How Long After an Appendectomy Before I Can Exercise?

Appendectomy is a common procedure performed when your appendix has become infected and painful. Following the surgery, is it crucial that you rest and refrain from physical activity for a period of time to allow your body to heal. This usually takes about two weeks, although you should consult with your doctor before resuming exercise to ensure you do not put yourself at risk for complications.


An appendectomy is a surgical procedure in which your appendix is removed from your body. The appendix is a small pouch attached to your large intestine. According to the National Digestive Diseases Information Clearinghouse (NDDIC), scientists are unsure of the function of the appendix, but removing it does not appear to affect a person’s health. An appendectomy is usually done to treat appendicitis, which is a painful swelling and infection of the appendix. During the procedure, a small incision is made in your abdomen, the appendix is detached from surrounding tissue and removed, and the incision is closed. The operation usually takes between one and two hours.


You should rest and not participate in any strenuous activity for at least one or two weeks following an appendectomy. During this time, you should not exercise or do any heavy lifting. Consult with your doctor before beginning exercise as he may prescribe more recovery time. Remember that resting allows the tissue to heal and starting too early can jeopardize your health. When you do begin exercising, make sure to start slowly and gradually increase the intensity.

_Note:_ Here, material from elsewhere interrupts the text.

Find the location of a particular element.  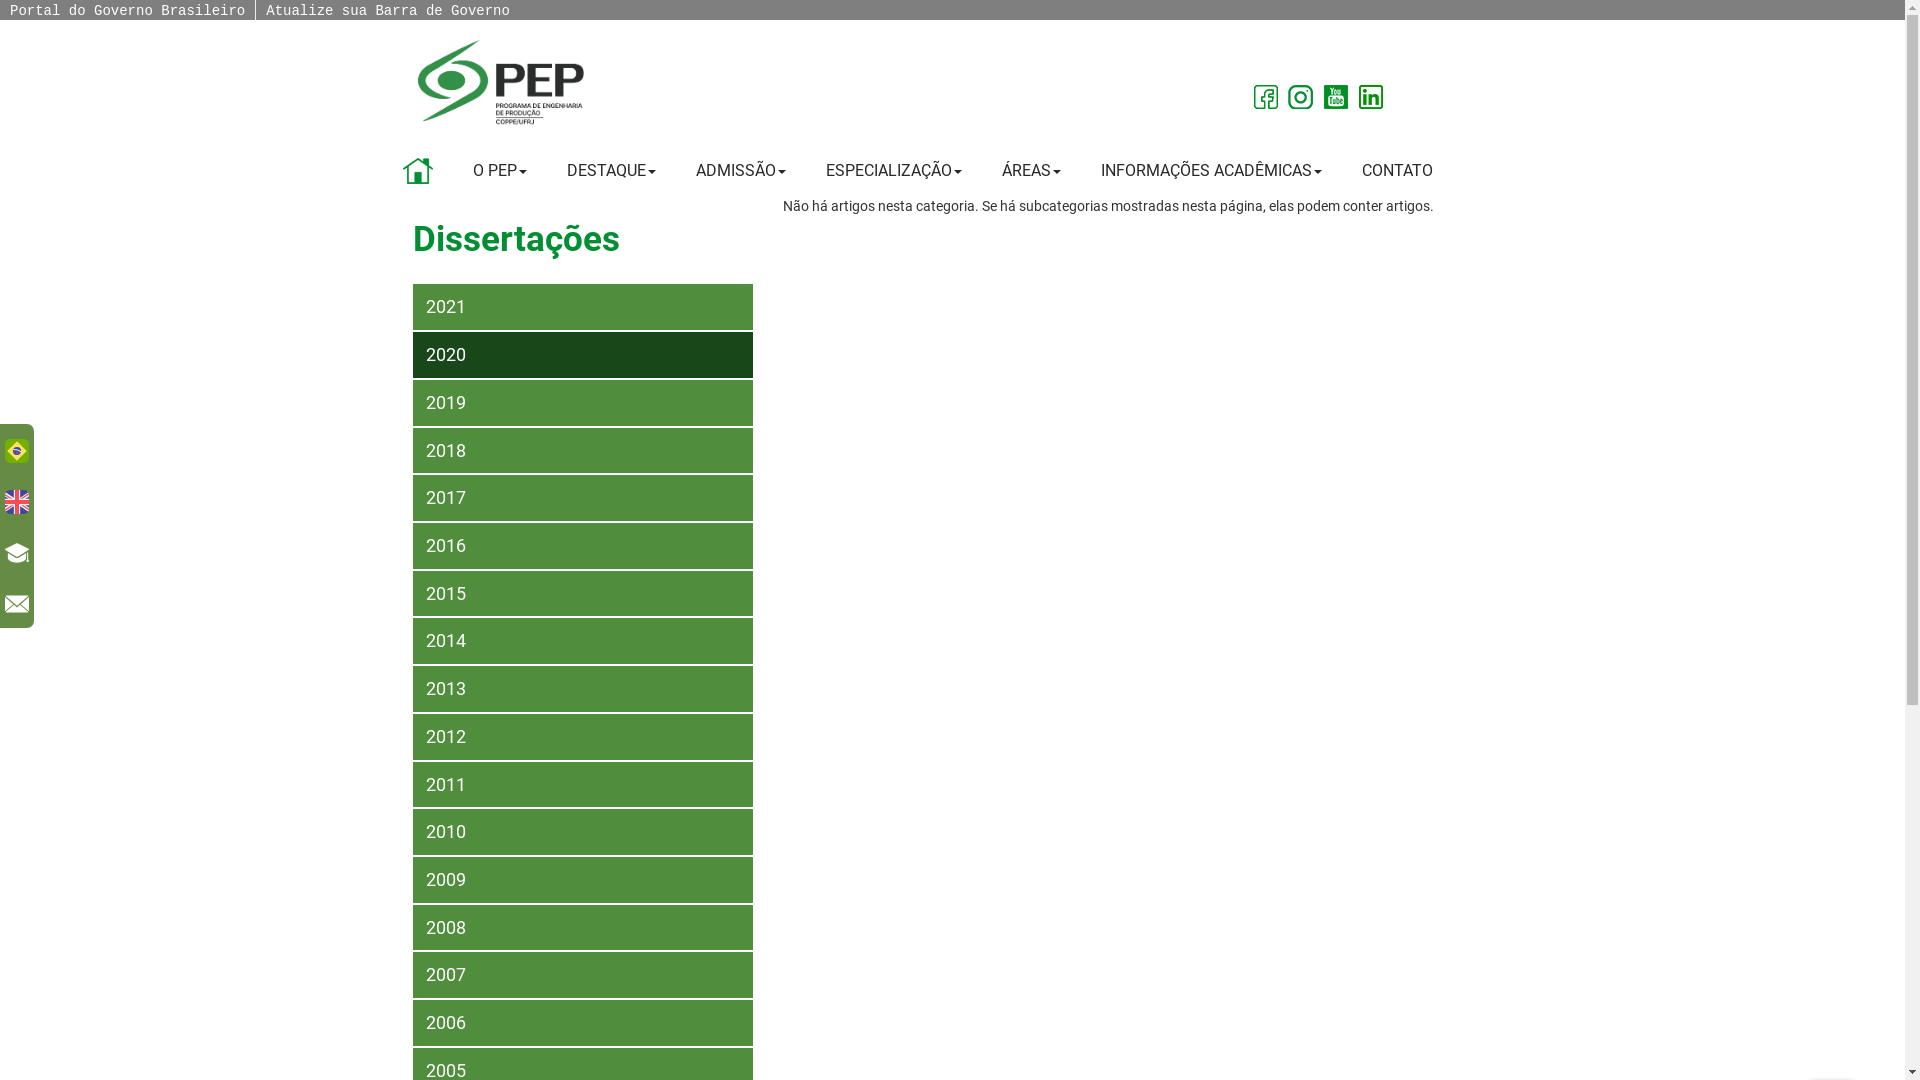

2021 is located at coordinates (582, 308).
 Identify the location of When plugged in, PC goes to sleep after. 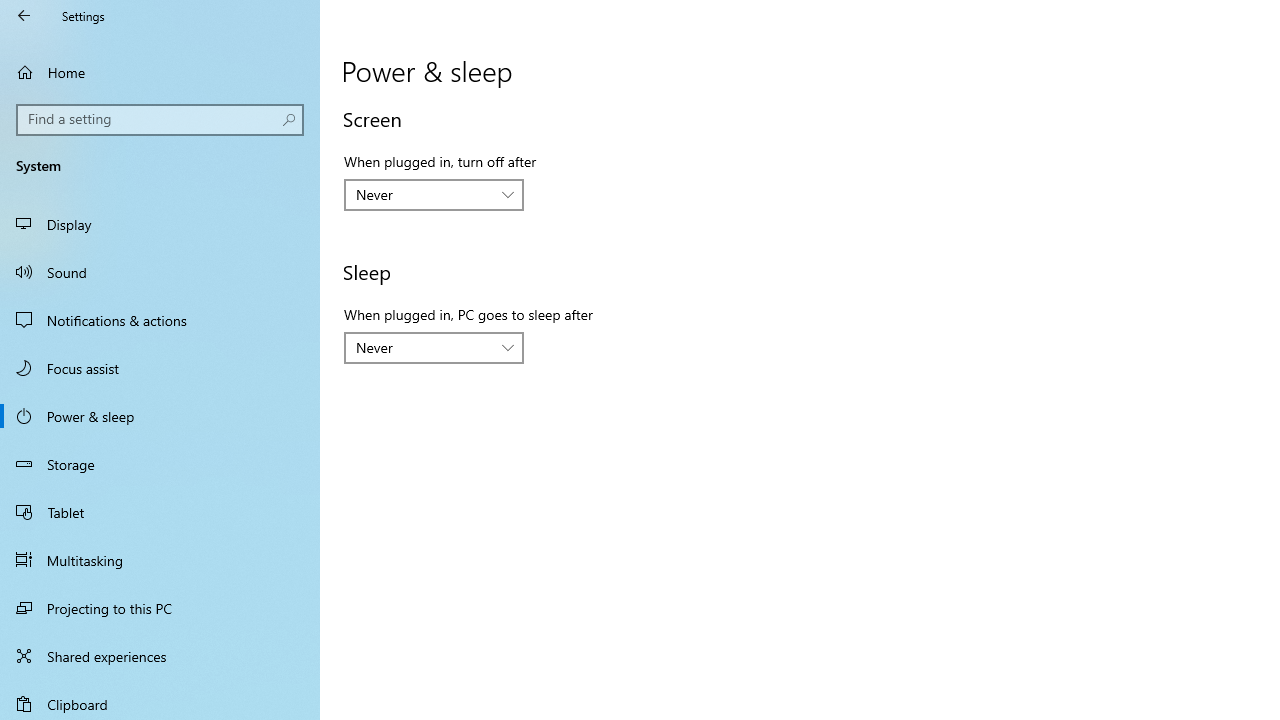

Children usually require more time before resuming exercise. According to the Children’s Hospital of Pittsburgh, participation in contact sports and gym class is prohibited until the child attends a follow-up appointment with the surgeon. This usually occurs about two to three weeks post-op.


Appendectomy is an effective treatment for appendicitism and most patients resume their normal lives without any symptoms. You can resume your normal diet as soon as possible. You may be prescribed antibiotics to fight infection. Take all you medicine even if you begin to feel better early. Full recovery usually takes about four to six weeks.


Infections can occur on the incision, so be sure to keep the area clean and dry. Change the dressing over the incision as directed and wash your hands beforehand. Ask your doctor about when it is safe to shower, bathe or soak in water. Call your doctor immediately if you experience any complications. These can include fever and chills, swelling, increasing pain and excessive bleeding at the incision site, cough, shortness of breath, chest pain and increased abdominal pain.